How to run Mahout k-means Clustering algorithm
Work -
====
1. Need to start Hadoop
2. create a folder "work" in mahout-distribution-0.5/examples/bin/
3. copy reuters21578.tar.gz to "mahout-distribution-0.5/examples/bin/work"
4. create a folder "reuters-sgm".
5. Extract reuters21578.tar.gz to "reuters-sgm" folder
6. Create a folder "reuters-out".
7. Convert sgm to txt file using org.apache.lucene.benchmark.utils.ExtractReuters
8. Turn raw text in a directory into mahout sequence files
./bin/mahout seqdirectory -c UTF-8 -i /home/venkat/Desktop/mahout/mahout-distribution-0.5/examples/bin/work/reuters-out -o /home/venkat/Desktop/mahout/mahout-distribution-0.5/examples/bin/work/reuters-out-seqdir
(or)
./bin/mahout seqdirectory -i ./examples/bin/work/reuters-out/ -o ./examples/bin/work/reuters-out-seqdir -c UTF-8 -chunk 5
Note : Hadoop Should not be running while running the above command.
9. Examine the sequence files with seqdumper:
./bin/mahout seqdumper -s /home/venkat/Desktop/mahout/mahout-distribution-0.5/examples/bin/work/reuters-out-seqdir/chunk-0 | more
10. Create tfidf weighted vectors
mahout seq2sparse \{color}
-i reuters-seqfiles/ \{color}
-o reuters-vectors/ \{color}
-ow -chunk 100 \{color}
-x 90 \{color}
-seq \{color}
-ml 50 \{color}
-n 2 \{color}
-nv
This uses the default analyzer and default TFIDF weighting, -n 2 is good for cosine distance,
which we are using in clustering and for similarity, -x 90 meaning that if a token appears in
90% of the docs it is considered a stop word, -nv to get named vectors making further data files easier to inspect.
(or)
./bin/mahout seq2sparse -i ./examples/bin/work/reuters-out-seqdir/ -o ./examples/bin/work/reuters-out-seqdir-sparse
11. Examine the vectors if you like but they are not really human readable...
mahout seqdumper -s reuters-seqfiles/part-r-00000
(or)
dfcount / part-r-00000
----------------------
./bin/mahout seqdumper -s examples/bin/work/reuters-out-seqdir-sparse/df-count/part-r-00000
tfidf-vectors / part-r-00000
----------------------------
./bin/mahout seqdumper -s examples/bin/work/reuters-out-seqdir-sparse/tfidf-vectors/part-r-00000
tf-vectors / part-r-00000
-------------------------
./bin/mahout seqdumper -s examples/bin/work/reuters-out-seqdir-sparse/tf-vectors/part-r-00000
tokenized-documents / part-m-00000
----------------------------------
./bin/mahout seqdumper -s examples/bin/work/reuters-out-seqdir-sparse/tokenized-documents/part-m-00000
wordcount / part-r-00000
------------------------
./bin/mahout seqdumper -s examples/bin/work/reuters-out-seqdir-sparse/wordcount/part-r-00000
dictionary.file-0
----------------
./bin/mahout seqdumper -s examples/bin/work/reuters-out-seqdir-sparse/dictionary.file-0
frequency.file-0
----------------
./bin/mahout seqdumper -s examples/bin/work/reuters-out-seqdir-sparse/frequency.file-0
12. Examine the tokenized docs to make sure the analyzer is filtering out enough (note that the rest of this example used a more restrictive lucene analyzer and not the default so your result may vary):
mahout seqdumper -s reuters-vectors/tokenized-documents/part-m-00000
This should show each doc with nice clean tokenized text.
13. Examine the dictionary.
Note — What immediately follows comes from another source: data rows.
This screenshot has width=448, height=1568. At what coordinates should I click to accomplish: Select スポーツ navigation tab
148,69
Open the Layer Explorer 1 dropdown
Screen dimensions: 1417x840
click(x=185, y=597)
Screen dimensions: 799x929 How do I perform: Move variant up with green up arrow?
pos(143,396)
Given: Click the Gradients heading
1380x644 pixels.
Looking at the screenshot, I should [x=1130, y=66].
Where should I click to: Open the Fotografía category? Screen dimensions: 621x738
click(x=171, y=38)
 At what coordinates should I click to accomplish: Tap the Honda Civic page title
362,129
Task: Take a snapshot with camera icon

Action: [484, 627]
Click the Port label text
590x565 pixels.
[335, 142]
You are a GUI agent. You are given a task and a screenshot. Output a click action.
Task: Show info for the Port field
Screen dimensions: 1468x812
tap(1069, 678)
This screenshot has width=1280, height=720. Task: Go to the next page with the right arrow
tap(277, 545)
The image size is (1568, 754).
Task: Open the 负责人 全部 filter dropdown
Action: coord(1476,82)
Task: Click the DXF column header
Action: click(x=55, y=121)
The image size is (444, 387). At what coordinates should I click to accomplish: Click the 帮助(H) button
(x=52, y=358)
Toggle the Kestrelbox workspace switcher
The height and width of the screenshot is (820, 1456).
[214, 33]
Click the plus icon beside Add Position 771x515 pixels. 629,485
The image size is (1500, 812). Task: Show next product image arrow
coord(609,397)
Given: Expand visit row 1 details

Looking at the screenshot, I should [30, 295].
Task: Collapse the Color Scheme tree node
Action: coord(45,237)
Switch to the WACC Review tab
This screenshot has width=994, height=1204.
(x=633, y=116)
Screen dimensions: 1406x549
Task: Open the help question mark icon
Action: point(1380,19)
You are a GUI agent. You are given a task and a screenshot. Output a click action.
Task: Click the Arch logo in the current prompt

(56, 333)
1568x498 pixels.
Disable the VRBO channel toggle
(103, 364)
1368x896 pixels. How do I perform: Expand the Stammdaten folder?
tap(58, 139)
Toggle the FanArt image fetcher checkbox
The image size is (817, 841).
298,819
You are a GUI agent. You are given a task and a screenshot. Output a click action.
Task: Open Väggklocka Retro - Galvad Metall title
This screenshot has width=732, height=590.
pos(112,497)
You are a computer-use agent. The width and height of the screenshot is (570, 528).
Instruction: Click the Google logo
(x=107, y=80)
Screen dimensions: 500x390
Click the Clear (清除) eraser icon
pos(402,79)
It maps token id to token text.
mahout seqdumper -s reuters-vectors/dictionary.file-0 | more
Cluster documents using kmeans
==============================
1. Create clusters and assign documents to the clusters
mahout kmeans \
-i reuters-vectors/tfidf-vectors/ \
-c reuters-kmeans-centroids \
-cl \
-o reuters-kmeans-clusters \
-k 20 \
-ow \
-x 10 \
-dm org.apache.mahout.common.distance.CosineDistanceMeasure
If -c and -k are specified, kmeans will put random seed vectors into the -c directory,
if -c is provided without -k then the -c directory is assumed to be input and kmeans
will use each vector in it to seed the clustering. -cl tell kmeans to also assign the input
doc vectors to clusters at the end of the process and put them in reuters-kmeans-clusters/clusteredPoints.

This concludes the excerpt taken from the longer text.